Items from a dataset
────────────────────────────────────────

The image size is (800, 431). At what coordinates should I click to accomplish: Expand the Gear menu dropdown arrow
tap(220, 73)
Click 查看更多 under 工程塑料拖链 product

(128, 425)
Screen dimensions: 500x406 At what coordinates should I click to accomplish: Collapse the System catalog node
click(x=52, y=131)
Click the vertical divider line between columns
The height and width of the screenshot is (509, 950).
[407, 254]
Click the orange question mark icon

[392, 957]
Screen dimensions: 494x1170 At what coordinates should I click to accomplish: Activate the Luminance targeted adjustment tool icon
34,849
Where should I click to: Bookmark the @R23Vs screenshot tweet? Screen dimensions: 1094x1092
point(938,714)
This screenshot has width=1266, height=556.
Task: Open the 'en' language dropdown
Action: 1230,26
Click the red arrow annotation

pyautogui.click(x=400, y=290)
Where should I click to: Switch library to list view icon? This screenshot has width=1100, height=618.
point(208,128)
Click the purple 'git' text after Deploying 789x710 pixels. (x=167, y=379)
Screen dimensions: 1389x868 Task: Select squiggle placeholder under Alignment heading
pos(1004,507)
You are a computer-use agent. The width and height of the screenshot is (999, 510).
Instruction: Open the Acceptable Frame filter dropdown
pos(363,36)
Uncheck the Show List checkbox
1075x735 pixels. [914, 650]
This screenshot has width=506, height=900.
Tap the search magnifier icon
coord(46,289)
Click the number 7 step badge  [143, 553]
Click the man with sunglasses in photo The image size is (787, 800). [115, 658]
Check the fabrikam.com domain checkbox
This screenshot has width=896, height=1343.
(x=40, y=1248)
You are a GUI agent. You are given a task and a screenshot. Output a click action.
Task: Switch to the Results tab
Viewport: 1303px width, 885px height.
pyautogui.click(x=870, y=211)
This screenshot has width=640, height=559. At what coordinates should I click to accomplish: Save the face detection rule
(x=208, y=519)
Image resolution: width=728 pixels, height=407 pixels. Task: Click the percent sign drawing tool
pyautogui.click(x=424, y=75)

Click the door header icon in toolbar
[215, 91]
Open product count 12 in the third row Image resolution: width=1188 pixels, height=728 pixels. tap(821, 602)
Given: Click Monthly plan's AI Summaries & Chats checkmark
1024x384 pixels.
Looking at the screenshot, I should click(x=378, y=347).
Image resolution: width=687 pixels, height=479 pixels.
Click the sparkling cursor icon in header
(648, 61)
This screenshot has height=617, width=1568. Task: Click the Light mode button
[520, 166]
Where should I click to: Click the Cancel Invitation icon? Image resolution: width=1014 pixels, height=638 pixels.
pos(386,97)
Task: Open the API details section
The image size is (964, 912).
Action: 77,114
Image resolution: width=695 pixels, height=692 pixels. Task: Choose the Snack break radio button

────────────────────────────────────────

- What you need to do: Where does "agent" occur in the data? Copy each line that has it.

- Reply:
You are a computer-use agent. The width and height of the screenshot is (999, 510).
You are a GUI agent. You are given a task and a screenshot. Output a click action.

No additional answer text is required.